En tiempos más recientes el bizarro y fanático creador de la Legión Española, coronel (más tarde general) Millán Astray se hizo acreedor al título en la ajetreada Guerra del Rif, en la cual perdió un ojo, un brazo, varias piezas dentales y algo de la movilidad de una de sus piernas.
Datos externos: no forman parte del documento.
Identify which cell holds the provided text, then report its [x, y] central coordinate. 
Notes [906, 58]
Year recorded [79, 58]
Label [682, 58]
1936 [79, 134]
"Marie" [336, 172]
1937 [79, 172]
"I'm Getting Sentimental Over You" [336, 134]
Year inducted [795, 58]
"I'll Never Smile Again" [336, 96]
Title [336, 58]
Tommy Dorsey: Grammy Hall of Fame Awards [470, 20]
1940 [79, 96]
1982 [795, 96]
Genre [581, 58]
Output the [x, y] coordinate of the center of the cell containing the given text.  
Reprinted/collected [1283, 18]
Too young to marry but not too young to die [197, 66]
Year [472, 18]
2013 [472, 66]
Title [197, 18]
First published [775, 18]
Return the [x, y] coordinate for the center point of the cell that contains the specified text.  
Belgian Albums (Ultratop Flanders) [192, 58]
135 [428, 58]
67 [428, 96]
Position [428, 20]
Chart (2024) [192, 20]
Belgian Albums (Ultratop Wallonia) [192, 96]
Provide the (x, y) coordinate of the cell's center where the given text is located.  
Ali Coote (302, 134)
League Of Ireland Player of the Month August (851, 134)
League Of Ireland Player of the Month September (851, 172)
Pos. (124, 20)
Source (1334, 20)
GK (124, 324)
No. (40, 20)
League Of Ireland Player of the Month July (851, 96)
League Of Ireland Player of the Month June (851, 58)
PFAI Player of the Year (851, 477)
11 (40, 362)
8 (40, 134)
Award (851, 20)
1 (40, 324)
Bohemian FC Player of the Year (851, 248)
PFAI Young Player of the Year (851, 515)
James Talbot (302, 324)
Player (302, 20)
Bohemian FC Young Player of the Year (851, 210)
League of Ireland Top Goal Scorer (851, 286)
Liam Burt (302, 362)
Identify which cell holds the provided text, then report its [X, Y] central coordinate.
El patriotismo rayano en temeridad le ayudó a superar las pérdidas y tras la Guerra Civil se convirtió en una especie de mito vivo para entretenimiento del público, que deseaba saber sus salidas de tono (fue sonada su polémica con Unamuno y su frase “Muera la inteligencia, viva la Muerte”) y sus amoríos con la vedette Celia Gámez y otras muchas mujeres.

Esta actitud le valió el ostracismo de una sociedad española acomodada, aburguesada, hipócrita y beaturra.

BALANCE

Hemos podido comprobar que prótesis y gente que las necesita han existido siempre. Lo verdaderamente importante es darnos cuenta que mucho antes de que la discapacidad física estuviese más o menos normalizada como hoy día hubo personas de excepción que supieron convivir con ellas, llegando a lo más alto en sus respectivos campos a pesar de las dificultades. Una lección que muy bien puede aprender esta sociedad actual inmediata, donde nadie parece poder frustrarse, en la que el trauma infantil (o no tanto) acecha a la vuelta de cualquier mínimo fracaso. Aprendamos.